Making inlining heuristics work for functions matching on nested data structures like generics.

Currently GHC does a terrible job at inlining functions which take apart or branch on a known data structure in order to produce a small result.

The problem

Consider one of the simplest nested data structures, inductively defined numbers:

data Nat = Zero | Succ Nat

natToSmallInt :: Nat -> Int
natToSmallInt Zero = 0
natToSmallInt (Succ Zero) = 1
natToSmallInt (Succ (Succ Zero)) = 2
natToSmallInt (Succ (Succ (Succ Zero))) = 3
natToSmallInt (Succ (Succ (Succ (Succ Zero)))) = 4
natToSmallInt (Succ (Succ (Succ (Succ (Succ Zero))))) = 5
natToSmallInt (Succ (Succ (Succ (Succ (Succ (Succ Zero)))))) = 6
natToSmallInt (Succ (Succ (Succ (Succ (Succ (Succ (Succ Zero))))))) = 7
natToSmallInt (Succ (Succ (Succ (Succ (Succ (Succ (Succ (Succ Zero)))))))) = 8
natToSmallInt (Succ (Succ (Succ (Succ (Succ (Succ (Succ (Succ (Succ Zero))))))))) = 9
natToSmallInt (Succ (Succ (Succ (Succ (Succ (Succ (Succ (Succ (Succ (Succ Zero)))))))))) = 10
natToSmallInt _ = error "Not Small"


foo :: Int
foo = natToSmallInt (Succ (Succ (Succ (Succ (Succ (Succ (Succ (Succ (Succ (Succ Zero)))))))))) -- 10 as argument

bar :: Int
bar = natToSmallInt Zero

We, as humans, can easily see that this function applied to any statically known argument will produce a small expression once we apply case of known constructor.
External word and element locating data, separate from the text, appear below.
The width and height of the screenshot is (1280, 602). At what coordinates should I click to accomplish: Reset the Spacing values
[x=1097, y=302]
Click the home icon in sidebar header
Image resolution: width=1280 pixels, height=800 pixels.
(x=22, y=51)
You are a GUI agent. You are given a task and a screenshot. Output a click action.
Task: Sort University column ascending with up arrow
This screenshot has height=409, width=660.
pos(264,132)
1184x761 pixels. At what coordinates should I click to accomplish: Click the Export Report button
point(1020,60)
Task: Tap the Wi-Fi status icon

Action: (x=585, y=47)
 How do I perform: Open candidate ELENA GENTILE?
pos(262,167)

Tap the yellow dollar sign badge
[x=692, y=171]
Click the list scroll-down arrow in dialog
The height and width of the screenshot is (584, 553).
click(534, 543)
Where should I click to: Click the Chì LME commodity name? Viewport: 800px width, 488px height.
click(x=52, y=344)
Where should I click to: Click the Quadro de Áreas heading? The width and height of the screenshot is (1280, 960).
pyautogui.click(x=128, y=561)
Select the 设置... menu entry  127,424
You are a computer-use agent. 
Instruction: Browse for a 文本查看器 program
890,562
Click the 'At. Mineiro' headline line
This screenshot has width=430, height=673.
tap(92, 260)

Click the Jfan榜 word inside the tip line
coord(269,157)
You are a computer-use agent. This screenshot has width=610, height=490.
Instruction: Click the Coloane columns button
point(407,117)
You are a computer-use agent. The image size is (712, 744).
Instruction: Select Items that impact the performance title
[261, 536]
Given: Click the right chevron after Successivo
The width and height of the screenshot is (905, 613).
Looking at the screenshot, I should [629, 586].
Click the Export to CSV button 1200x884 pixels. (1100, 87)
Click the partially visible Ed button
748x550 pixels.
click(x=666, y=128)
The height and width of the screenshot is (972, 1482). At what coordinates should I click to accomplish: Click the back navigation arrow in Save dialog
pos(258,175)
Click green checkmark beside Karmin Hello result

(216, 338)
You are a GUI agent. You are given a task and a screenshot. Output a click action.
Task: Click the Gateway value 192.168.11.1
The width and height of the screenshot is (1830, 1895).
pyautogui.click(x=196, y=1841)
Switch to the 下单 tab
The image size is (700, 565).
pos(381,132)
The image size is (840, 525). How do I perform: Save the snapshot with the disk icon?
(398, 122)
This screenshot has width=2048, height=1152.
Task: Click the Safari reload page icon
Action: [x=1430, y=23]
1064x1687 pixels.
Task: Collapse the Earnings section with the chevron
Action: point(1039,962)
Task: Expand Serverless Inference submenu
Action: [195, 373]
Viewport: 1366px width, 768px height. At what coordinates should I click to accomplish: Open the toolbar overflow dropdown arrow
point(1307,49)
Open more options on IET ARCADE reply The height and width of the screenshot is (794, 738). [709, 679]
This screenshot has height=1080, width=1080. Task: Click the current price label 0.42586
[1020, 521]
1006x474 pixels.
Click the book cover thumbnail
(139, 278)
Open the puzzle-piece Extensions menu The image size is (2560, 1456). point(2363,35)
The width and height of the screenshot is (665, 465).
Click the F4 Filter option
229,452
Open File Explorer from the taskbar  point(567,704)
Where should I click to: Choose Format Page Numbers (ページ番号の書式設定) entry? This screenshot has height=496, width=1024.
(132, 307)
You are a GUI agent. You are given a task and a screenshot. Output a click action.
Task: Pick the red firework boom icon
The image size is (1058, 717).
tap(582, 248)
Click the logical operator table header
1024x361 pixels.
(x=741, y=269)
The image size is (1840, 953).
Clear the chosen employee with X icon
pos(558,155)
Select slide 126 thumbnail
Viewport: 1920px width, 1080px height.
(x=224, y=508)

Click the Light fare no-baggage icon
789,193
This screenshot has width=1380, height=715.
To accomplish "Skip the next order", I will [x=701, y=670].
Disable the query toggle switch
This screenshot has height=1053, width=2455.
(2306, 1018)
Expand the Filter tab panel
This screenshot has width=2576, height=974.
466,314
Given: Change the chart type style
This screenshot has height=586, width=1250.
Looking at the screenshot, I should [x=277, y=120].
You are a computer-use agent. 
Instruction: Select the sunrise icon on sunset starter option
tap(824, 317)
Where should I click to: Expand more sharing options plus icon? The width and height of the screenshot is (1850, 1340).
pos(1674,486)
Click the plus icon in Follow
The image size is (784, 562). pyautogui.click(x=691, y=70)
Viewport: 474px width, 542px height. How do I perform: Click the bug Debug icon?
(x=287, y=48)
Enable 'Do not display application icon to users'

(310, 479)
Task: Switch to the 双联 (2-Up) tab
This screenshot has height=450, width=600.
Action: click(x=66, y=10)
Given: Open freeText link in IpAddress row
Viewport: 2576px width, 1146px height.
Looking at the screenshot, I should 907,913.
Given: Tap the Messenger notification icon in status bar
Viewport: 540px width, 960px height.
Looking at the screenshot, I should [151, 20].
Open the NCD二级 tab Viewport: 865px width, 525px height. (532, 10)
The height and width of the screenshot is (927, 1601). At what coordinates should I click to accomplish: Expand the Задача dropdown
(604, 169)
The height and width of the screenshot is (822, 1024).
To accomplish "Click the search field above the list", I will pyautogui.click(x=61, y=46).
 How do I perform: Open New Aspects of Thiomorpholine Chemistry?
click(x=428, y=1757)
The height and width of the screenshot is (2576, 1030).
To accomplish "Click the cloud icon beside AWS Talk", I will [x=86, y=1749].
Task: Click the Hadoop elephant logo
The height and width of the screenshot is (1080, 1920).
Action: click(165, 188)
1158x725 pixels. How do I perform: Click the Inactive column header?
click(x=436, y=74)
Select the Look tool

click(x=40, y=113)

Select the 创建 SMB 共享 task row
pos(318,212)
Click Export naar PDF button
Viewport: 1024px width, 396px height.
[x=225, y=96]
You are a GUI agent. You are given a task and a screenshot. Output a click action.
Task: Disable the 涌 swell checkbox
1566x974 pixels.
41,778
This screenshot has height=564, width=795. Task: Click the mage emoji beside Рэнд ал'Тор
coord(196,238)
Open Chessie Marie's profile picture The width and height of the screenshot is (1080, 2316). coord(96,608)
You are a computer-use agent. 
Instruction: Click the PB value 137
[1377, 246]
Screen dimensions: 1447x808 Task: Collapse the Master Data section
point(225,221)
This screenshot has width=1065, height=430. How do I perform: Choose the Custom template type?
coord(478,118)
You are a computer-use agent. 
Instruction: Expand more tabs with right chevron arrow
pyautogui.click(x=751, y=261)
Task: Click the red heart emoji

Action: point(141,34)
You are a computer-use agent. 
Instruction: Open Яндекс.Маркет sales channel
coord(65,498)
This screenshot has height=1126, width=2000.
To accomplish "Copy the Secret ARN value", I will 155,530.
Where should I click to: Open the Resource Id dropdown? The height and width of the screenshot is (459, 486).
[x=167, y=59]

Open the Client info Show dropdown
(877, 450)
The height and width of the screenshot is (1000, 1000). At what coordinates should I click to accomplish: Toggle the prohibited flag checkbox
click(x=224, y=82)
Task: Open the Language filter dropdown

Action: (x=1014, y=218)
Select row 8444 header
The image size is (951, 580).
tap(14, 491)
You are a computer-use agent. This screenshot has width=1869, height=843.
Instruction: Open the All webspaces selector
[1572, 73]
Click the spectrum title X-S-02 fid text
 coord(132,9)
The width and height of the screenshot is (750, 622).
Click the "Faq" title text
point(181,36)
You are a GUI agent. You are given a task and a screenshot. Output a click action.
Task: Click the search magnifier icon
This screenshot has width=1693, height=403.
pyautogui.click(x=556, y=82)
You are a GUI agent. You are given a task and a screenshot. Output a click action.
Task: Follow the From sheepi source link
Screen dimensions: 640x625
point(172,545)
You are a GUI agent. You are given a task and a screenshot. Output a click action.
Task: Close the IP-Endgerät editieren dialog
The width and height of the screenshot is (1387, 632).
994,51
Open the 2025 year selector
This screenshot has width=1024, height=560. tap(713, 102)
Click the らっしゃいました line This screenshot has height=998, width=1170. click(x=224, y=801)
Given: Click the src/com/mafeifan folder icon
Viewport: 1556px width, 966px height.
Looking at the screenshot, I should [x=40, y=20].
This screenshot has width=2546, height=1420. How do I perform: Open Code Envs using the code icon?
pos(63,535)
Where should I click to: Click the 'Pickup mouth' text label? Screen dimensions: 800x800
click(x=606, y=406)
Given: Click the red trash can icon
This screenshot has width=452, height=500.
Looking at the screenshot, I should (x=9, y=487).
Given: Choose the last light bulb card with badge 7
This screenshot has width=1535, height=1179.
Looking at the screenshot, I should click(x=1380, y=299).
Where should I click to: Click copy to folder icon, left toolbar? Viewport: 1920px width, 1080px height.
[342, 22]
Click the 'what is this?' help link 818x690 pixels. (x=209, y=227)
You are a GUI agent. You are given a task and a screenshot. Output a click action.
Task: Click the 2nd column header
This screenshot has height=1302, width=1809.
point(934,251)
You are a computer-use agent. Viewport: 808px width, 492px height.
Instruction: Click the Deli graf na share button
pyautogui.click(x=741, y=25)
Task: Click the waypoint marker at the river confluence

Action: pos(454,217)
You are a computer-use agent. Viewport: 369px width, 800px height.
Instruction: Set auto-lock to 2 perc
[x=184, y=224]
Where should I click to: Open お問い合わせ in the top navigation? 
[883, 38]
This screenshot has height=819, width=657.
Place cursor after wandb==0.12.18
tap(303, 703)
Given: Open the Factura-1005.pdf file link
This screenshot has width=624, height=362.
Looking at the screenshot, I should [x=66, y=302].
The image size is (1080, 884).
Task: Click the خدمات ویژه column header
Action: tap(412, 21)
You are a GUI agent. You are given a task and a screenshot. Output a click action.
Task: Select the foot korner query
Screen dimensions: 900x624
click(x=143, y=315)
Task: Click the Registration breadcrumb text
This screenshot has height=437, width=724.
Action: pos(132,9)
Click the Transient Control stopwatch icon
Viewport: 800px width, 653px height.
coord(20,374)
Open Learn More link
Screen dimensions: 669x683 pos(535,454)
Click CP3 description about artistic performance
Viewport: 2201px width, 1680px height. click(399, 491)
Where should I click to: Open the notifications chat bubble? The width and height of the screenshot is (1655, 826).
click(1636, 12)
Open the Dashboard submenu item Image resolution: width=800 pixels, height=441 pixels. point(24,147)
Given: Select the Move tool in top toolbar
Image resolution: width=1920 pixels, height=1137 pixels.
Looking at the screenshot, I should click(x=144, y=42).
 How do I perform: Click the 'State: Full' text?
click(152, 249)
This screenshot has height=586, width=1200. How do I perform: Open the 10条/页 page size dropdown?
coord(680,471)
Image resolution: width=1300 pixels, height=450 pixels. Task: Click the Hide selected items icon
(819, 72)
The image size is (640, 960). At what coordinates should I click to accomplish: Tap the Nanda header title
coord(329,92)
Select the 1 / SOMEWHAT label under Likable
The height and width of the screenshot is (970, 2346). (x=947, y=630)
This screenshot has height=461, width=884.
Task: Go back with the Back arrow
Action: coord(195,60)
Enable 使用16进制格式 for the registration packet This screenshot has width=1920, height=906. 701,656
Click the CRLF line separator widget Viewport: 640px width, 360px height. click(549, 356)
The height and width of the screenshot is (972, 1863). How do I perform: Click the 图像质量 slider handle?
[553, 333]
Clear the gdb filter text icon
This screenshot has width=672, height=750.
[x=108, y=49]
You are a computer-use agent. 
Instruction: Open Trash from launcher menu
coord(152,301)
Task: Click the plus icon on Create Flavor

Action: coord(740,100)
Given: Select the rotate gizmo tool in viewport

However we don't inline natToSmallInt as the nested cases make it fairly large and we only apply a discount based on the argument once.

In a sense the issue is that GHC ignores how the function uses the components of it's argument, as well as GHC not considering the structure of the argument when computing the discount.

The end result is that we get:

-- RHS size: {terms: 12, types: 0, coercions: 0, joins: 0/0}
foo :: Int
[GblId,
 Unf=Unf{Src=<vanilla>, TopLvl=True, Value=False, ConLike=False,
         WorkFree=False, Expandable=False, Guidance=IF_ARGS [] 120 0}]
foo
  = natToSmallInt
      (A.Succ
         (A.Succ
            (A.Succ
               (A.Succ
                  (A.Succ (A.Succ (A.Succ (A.Succ (A.Succ (A.Succ A.Zero))))))))))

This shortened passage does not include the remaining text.